Overall 6,601 new vulnerabilities were discovered in 2009, an 11% decrease over 2008, indicating declines in the largest categories of vulnerabilities such as SQL Injection, in which criminals inject malicious code into legitimate web sites.
According to the report, attackers were successful at both the hosting of malicious web pages and that web browser-related vulnerabilities with new malicious web links rising by 345% compared to 2008. 49% of all vulnerabilities are related to web applications, with cross-site scripting disclosures surpassing SQL injection to take the top spot. 67% of web application vulnerabilities had no patch available at the end of 2009.

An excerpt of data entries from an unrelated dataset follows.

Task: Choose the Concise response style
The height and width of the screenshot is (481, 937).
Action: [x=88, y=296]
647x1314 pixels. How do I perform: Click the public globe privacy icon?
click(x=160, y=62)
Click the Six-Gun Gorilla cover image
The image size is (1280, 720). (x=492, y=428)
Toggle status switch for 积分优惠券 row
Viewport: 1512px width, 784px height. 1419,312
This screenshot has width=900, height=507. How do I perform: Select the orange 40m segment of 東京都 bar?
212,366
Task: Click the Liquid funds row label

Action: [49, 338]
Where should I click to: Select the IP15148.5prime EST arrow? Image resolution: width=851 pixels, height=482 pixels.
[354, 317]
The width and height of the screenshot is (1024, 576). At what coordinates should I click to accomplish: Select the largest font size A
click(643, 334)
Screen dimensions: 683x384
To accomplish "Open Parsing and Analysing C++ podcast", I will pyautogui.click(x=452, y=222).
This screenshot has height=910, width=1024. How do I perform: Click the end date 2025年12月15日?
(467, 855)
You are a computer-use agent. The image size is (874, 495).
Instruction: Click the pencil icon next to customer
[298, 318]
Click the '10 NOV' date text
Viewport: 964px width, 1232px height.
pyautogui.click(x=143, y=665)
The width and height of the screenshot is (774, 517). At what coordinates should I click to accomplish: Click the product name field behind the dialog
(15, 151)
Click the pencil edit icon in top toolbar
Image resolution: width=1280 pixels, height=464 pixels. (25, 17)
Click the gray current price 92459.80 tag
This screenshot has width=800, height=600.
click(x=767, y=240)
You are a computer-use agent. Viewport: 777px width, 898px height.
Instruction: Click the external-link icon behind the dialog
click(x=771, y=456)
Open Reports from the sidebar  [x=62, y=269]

Attacks on the web using obfuscation has increased significantly while phishing rates dipped mid-year but rose dramatically in the last half of 2009. Brazil, USA and Russia were the countries where most malicious attacks originated, supplanting Spain, Italy and South Korea at the top in the 2008 report, IBM said.
By industry, 61% of phishing emails purport to be sent by financial institutions, whereas 20% purport to come from government organisations.
Tom Cross, manager of IBM X-Force Research, said: Despite the ever-changing threat landscape, this report indicates that overall, vendors are doing a better job responding to security vulnerabilities. However, attackers have clearly not been deterred, as the use of malicious exploit code in Web sites is expanding at a dramatic rate.